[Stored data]
::::

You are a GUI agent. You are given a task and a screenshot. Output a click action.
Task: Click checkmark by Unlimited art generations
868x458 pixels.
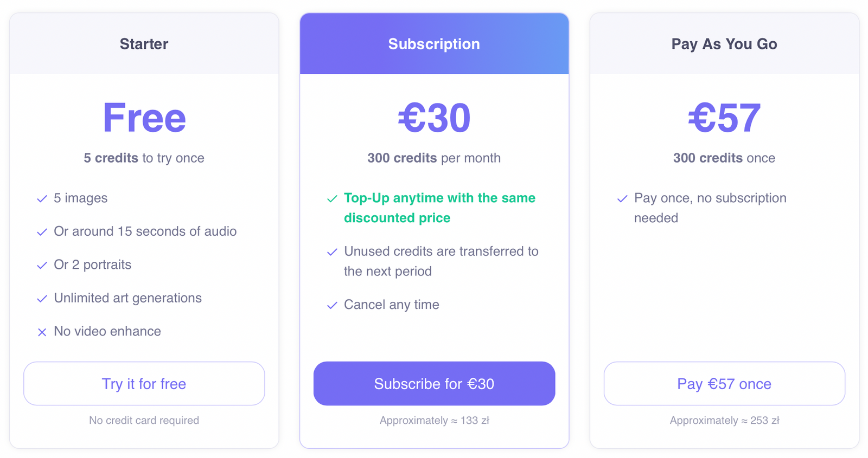(42, 299)
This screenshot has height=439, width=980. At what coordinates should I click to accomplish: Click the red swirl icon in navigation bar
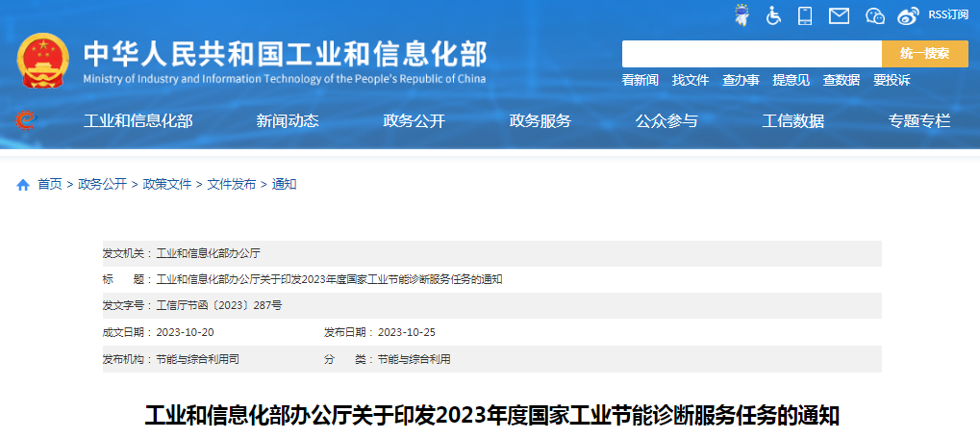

::::

**WHAT IS BEING ASKED:**
Each line in the records above that contains the word "screenshot" must be copied.

**RESPONSE BELOW:**
You are a GUI agent. You are given a task and a screenshot. Output a click action.
This screenshot has height=439, width=980. At what coordinates should I click to accomplish: Click the red swirl icon in navigation bar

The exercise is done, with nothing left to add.